The expected result is an exact restatement of the data, free of pictures.

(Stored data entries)
################

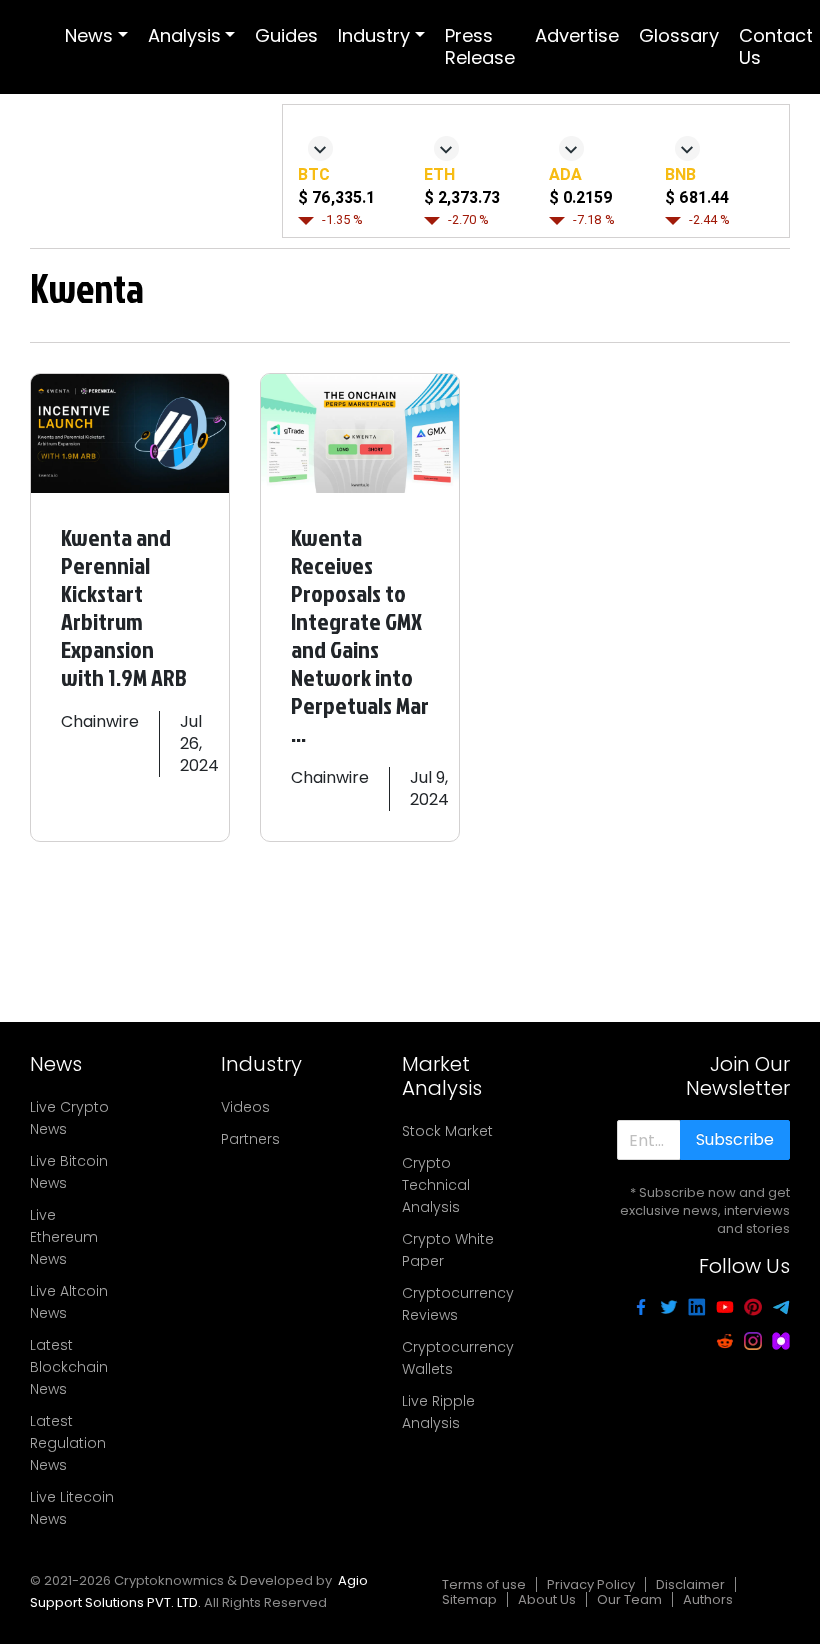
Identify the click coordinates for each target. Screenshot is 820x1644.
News (89, 35)
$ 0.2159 (580, 197)
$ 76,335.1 (336, 197)
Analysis (184, 35)
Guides (286, 35)
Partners (250, 1139)
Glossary (679, 35)
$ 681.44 (697, 197)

################

Problem solution –
Identify the click coordinates for each target. Screenshot is 820x1644.
News (89, 35)
$ 0.2159 (580, 197)
$ 76,335.1 (336, 197)
Analysis (184, 35)
Guides (286, 35)
Partners (250, 1139)
Glossary (679, 35)
$ 681.44 (697, 197)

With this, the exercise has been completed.